Obsession est (avec un peu aussi Soeurs de sang qui a précédé) le film qui lance De Palma dans son cycle de variations/réintérprètations autour des classiques de Hitchcock, suivront notamment plus tard Pulsions (reprise extraordinaire de Psychose) et Body Double (le De Palma le plus fou décalque virtuose et pervers de Fenêtre sur cour). Ces deux films voient le réalisateur pousser l'outrance sadique et sexuelle toujours plus loin, alors qu'au contraire Obsession a réellement pour démarche de retrouver l'élégance feutrée et classique du Hitchcock de Vertigo.

L'idée du film vient en effet à De Palma et Paul Schrader suite à une vision du chef d'oeuvre de Hitchcock en salle, émerveillés comme au premier jour il ont l'idée de raconter une nouvelle histoire à partir des thème développés dans son film par le Maître du suspense.
De Palma jette les base de l'histoire que Schrader reprend en y ajoutant le mélange de stupre et de moralité qui le caractérisent. La boucle sera bouclé lorsqu'il parviendront à obtenir Bernard Herrmann pour un score aussi troublant et hypnotique que celui de Vertigo.
L'obsession de l'autre disparu se fait cette fois par le biais d'un riche homme d'affaire rongé par la culpabilité d'avoir mal gérée le kidnapping qui couta la vie à sa femme et sa fille. Jusqu'au jour où il rencontre le sosie de sa femme, occasion de se racheter. La poids du souvenir et la fascination morbide de Vertigo peuvent reprendre leur droit, ajouté à une gamme de sentiments troubles et interdits...
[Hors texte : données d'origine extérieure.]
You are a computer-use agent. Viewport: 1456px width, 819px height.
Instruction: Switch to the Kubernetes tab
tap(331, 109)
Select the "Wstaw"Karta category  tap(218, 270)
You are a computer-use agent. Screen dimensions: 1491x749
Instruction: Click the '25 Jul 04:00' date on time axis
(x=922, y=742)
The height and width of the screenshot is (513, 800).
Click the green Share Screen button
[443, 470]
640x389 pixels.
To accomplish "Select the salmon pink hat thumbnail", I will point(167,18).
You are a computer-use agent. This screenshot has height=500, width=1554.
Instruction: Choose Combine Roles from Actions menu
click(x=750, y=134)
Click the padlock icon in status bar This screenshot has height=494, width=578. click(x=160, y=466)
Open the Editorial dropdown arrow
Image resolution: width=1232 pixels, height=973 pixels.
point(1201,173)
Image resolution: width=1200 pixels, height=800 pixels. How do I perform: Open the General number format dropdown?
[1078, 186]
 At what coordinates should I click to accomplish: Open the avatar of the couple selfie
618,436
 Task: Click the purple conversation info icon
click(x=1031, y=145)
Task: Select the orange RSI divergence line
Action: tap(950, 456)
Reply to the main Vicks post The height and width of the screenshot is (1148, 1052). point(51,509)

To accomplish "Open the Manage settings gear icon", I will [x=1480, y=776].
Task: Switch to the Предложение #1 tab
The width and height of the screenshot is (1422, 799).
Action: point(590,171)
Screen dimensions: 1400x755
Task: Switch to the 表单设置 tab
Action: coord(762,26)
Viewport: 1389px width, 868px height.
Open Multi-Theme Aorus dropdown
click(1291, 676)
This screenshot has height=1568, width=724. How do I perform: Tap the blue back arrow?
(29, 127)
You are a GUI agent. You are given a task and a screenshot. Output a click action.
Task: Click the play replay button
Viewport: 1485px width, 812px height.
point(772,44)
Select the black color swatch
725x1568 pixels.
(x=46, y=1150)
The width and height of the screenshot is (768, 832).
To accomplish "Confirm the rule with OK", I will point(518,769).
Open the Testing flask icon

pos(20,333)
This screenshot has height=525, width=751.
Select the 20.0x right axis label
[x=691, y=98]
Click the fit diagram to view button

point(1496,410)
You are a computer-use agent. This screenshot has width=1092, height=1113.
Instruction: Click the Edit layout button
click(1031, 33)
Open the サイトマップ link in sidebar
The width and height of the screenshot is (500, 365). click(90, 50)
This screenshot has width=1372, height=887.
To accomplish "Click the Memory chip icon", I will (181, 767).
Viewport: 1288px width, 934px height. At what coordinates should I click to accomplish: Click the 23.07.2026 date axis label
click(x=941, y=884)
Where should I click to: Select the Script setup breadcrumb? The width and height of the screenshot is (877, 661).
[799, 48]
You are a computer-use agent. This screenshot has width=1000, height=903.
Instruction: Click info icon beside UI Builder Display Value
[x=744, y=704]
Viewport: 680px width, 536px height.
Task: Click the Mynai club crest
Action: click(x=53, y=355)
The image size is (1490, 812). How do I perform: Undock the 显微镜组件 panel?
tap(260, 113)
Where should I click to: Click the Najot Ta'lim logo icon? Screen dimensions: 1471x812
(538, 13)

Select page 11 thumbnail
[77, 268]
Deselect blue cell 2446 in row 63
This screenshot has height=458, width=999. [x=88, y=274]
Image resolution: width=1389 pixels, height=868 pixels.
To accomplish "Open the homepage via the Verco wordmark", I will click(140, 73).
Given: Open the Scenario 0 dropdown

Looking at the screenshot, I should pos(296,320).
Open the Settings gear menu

Le film retrouve avec majesté la tonalité de rêve diffus et hypnotique de Vertigo, avec la photo diaphane de Vilmos Zsigmond et les mouvements de caméra sophistiqué et fluide à la fois de De Palma. La manière dont sont amenée les transitions, les ellipses et les non dit par la seule image renforce l'étrangeté de l'atmosphère et la manière dont l'intrigue forme une boucle mélangeant passé et présent. Cliff Robertson en veuf inconsolable est excellent, arborant cette allure de héros classique américain qui sied bien au raffinement du film, avare de mots et exprimant tout son amour fou et son désir par le regard, notamment la première rencontre à Florence.

De Palma prolonge d'ailleurs l'obsession à la "victime" (et tourne le film vers un autre grand Hitchcock Rebecca) puisque Geneviève Bujold (dans le double rôle de la femme décédée et la fiancée) étant tout autant obnubilée par le souvenir de la femme que Cliff Robertson. Une saisissante révélation en conclusion remettra tout en cause de manière magistrale, où les erreurs passées pourront être réparées ou réitérées selon que l'ultime transgression (on en dira pas plus) soit effectuée ou pas.

On sent là tout le génie du De Palma de l'époque qui ose les idées les plus folles, à la frontière du ridicule mais dont la mise en scène brillante donne une force inoubliable. La régression enfantine de Genevieve Bujold, la course finale au ralenti dans l'aéroport et la reprise du fameux panoramique de Vertigo lorsque les identités se révèlent tout cela s'élève à une puissance dramatique incroyable pour ce qui s'avèrera un drame familial. Seul petit reproche, le connaisseur de De Palma qui découvre le film peut avoir la puce à l'oreille à cause de la présence de John Lithgow habitué au double rôle louche.

Je continue à préférer Vertigo (et le fou furieux Body Double en De Palma Hitchcockien) mais cela reste tout de même une des grandes réussites du réalisateur. Un 3e acte abandonné au scénario nourrira bien plus tard en partie Femme fatale.

Sorti en dvd zone 2 dans une belle édition chez Opening.